# Eva pups!



## windfallhavs (Oct 19, 2006)

I will be posting pictures later...but wanted to let everyone know that Eva's puppies arrived last night. I was not expecting them until Saturday but they decided they didn't want to wait that long! LOL There are 5 girls and 2 boys....four creams, two black with white markings, and one very pretty black and white parti. Mom and puppies are doing great. I did not get home from the vet until 2am last night (we had to do another c-section to get the last three puppies out), but I will post pictures of the puppies tonight! 

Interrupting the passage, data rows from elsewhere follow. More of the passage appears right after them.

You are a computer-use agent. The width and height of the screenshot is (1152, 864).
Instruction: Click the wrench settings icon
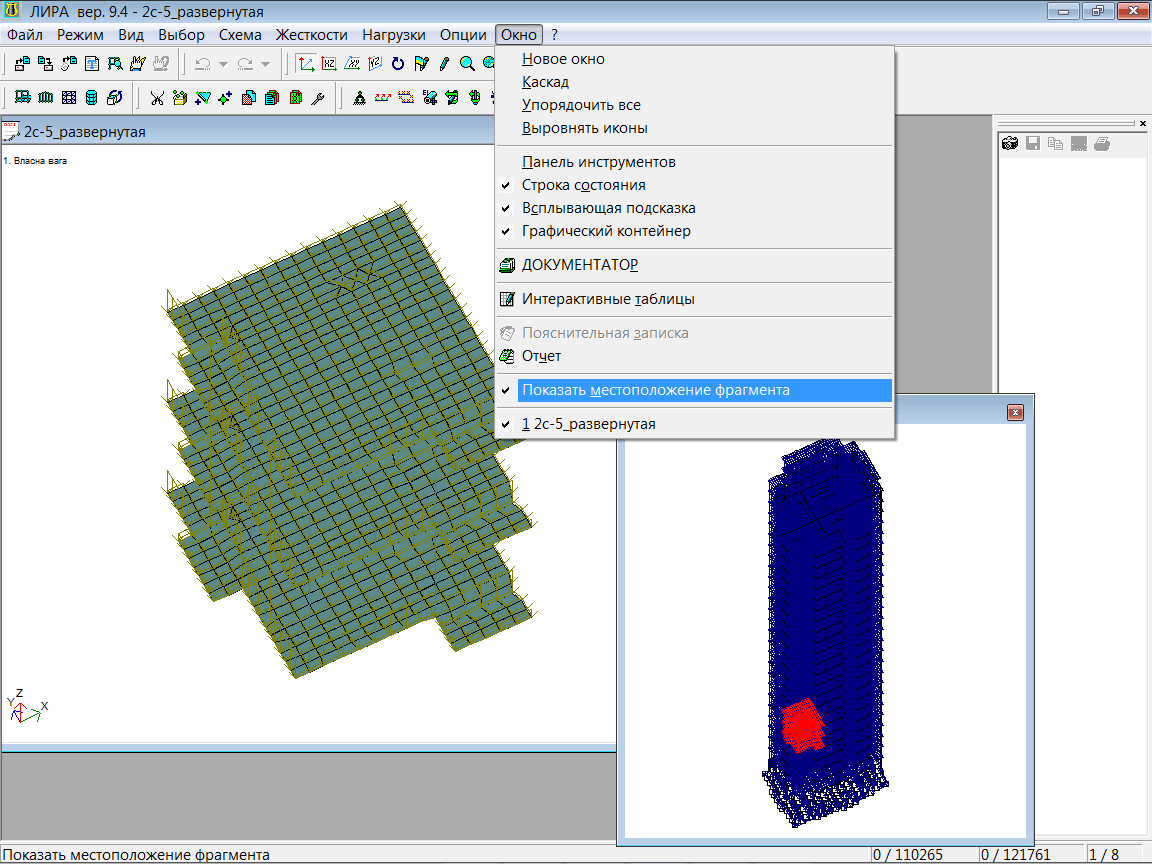(x=318, y=98)
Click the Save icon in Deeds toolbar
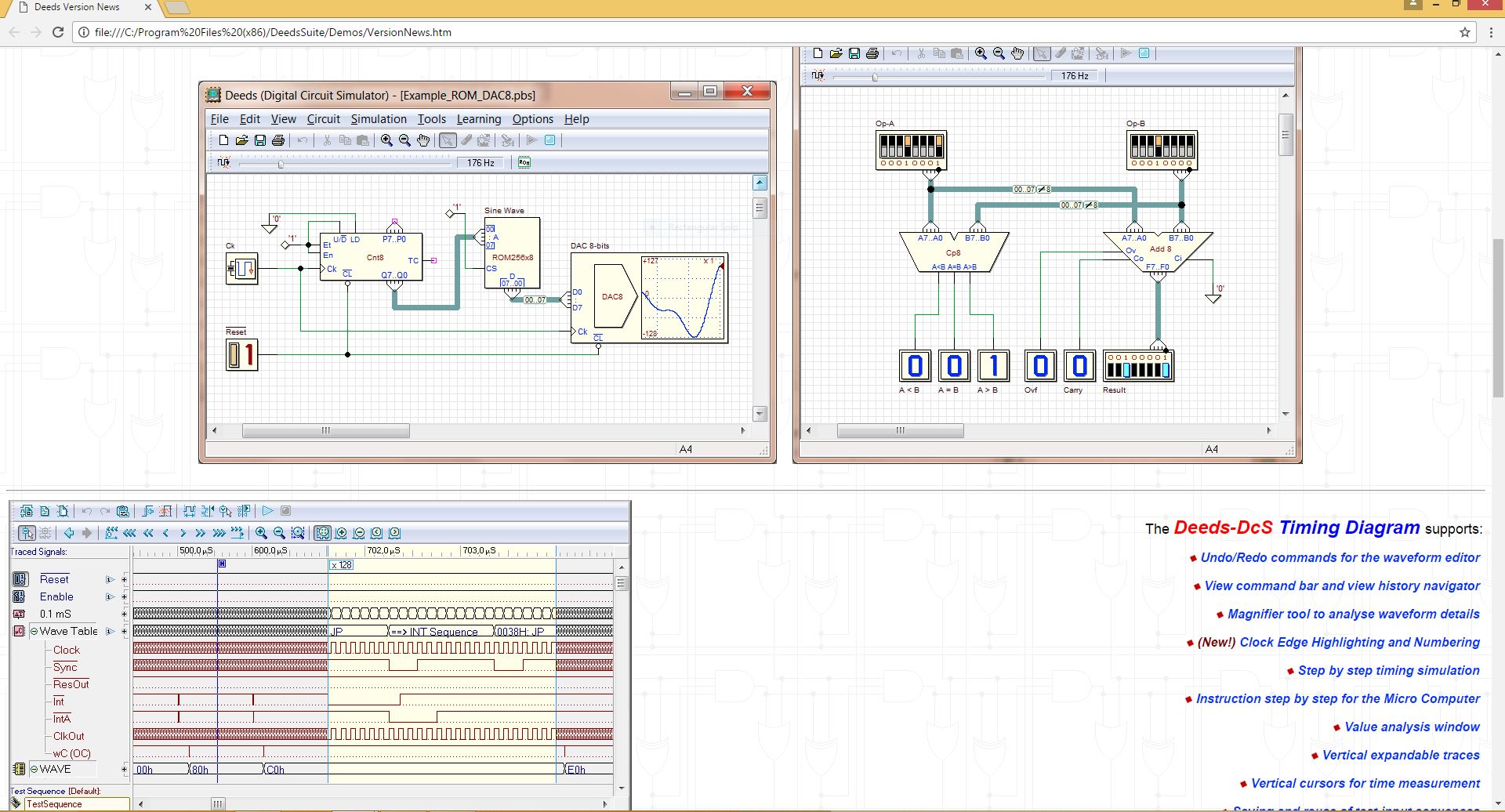 (x=259, y=140)
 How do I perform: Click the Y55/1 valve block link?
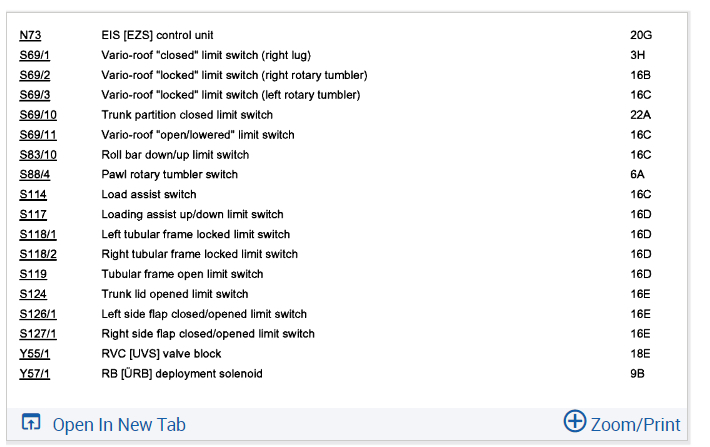click(34, 354)
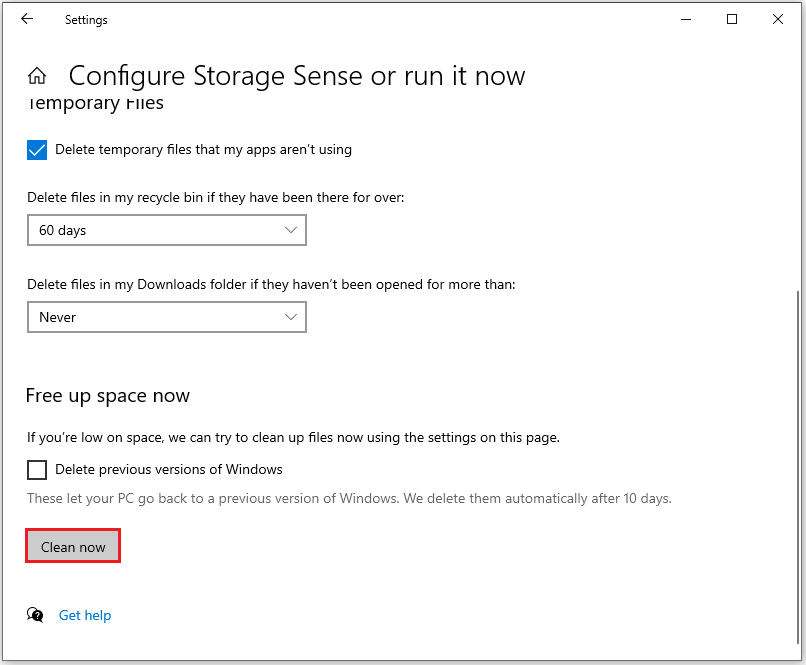The width and height of the screenshot is (806, 665).
Task: Click the dropdown chevron on Downloads folder setting
Action: [x=291, y=317]
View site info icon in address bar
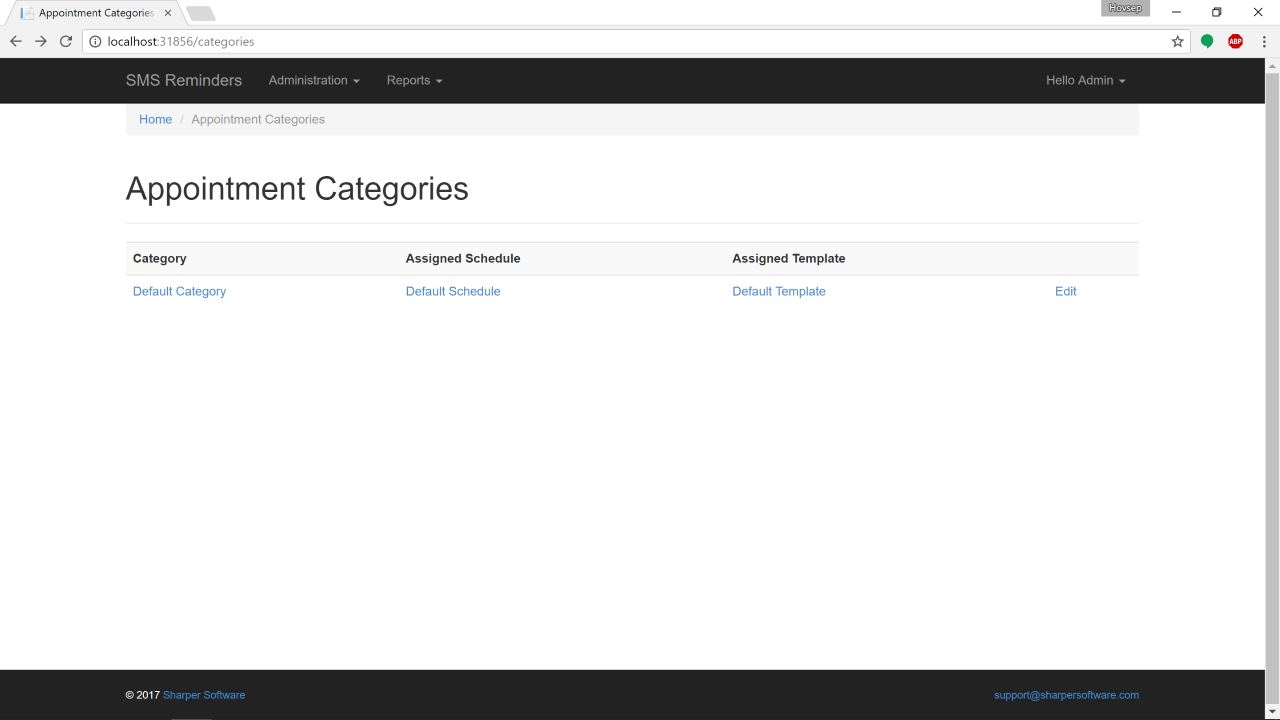This screenshot has width=1280, height=720. [x=95, y=42]
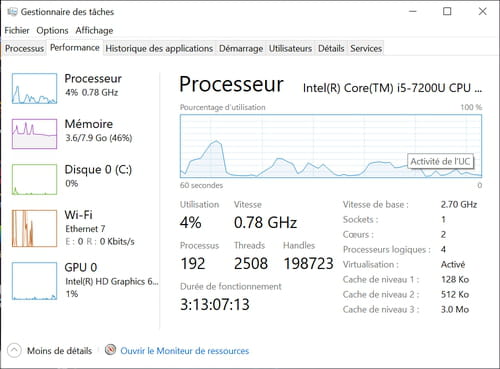500x369 pixels.
Task: Switch to the Démarrage tab
Action: 241,48
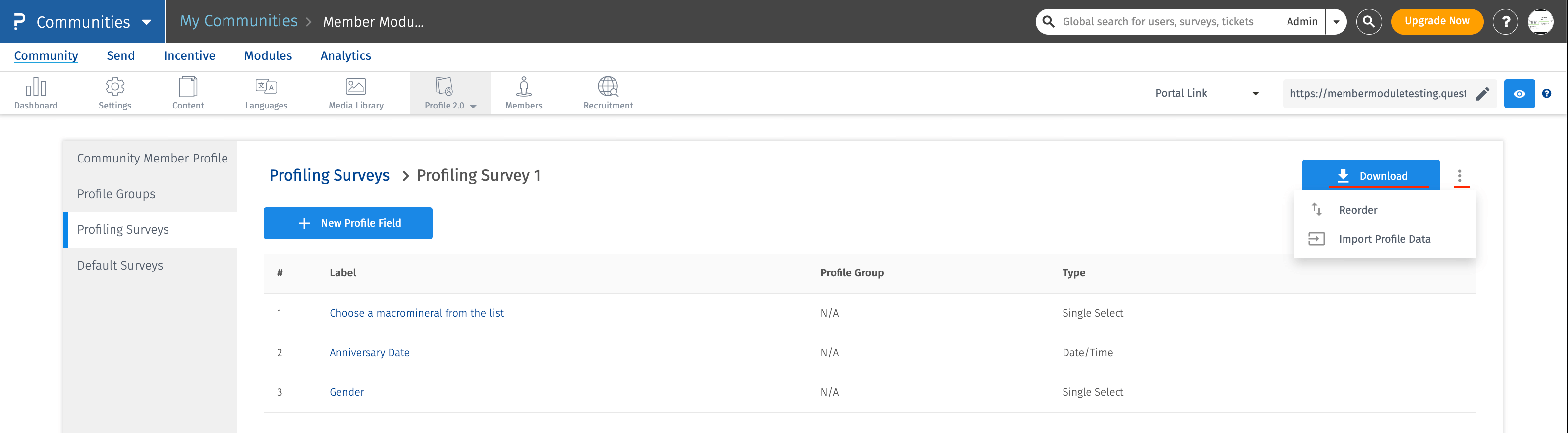Select Reorder from the options menu
The height and width of the screenshot is (433, 1568).
tap(1358, 210)
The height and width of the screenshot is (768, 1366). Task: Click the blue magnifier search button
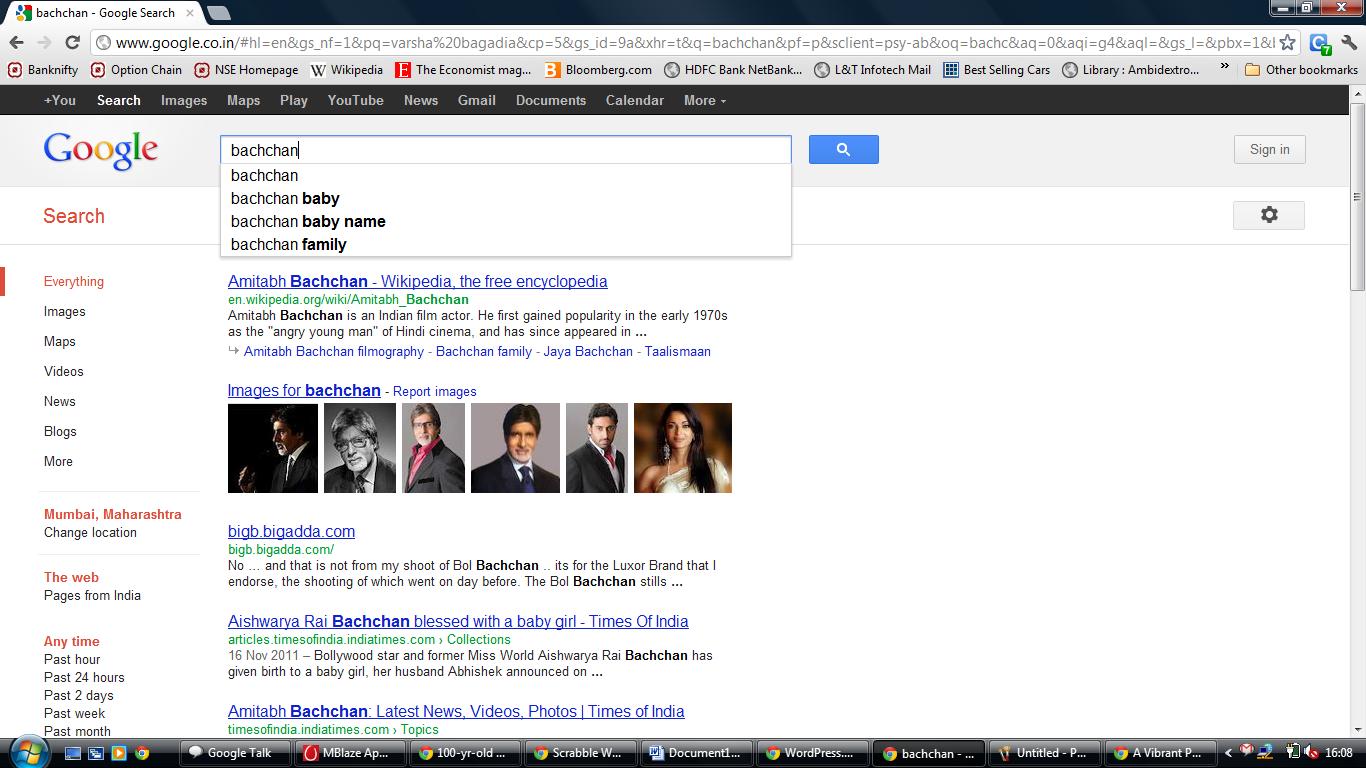pos(843,150)
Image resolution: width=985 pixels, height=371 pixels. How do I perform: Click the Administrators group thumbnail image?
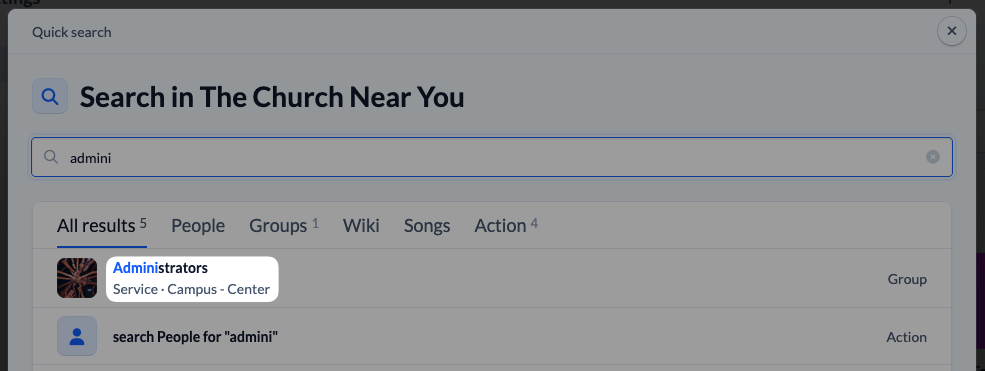(x=77, y=278)
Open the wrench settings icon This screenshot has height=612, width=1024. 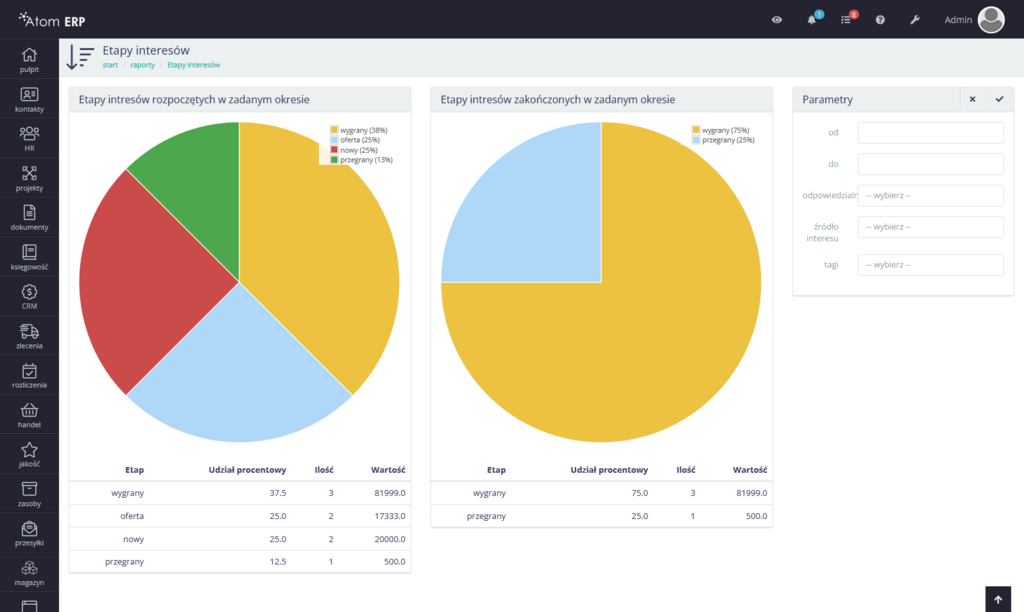[914, 20]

Get ready MHS sufferers!! LOL!!!!!


----------



## maryam187 (Jul 18, 2007)

Congrats Diane and Eva :cheer2: Can't wait to see the pics. But do tell, what do you put in the dams' water that they're so super fertile?


----------



## mintchip (Apr 19, 2007)

Congratulations


----------



## Missy (Nov 6, 2006)

Congratulation!!!! wow, that is 15 puppies in your house!!! If that doesn't call for a forum field trip I don't know what does....


----------



## windfallhavs (Oct 19, 2006)

maryam187 said:


> Congrats Diane and Eva :cheer2: Can't wait to see the pics. But do tell, what do you put in the dams' water that they're so super fertile?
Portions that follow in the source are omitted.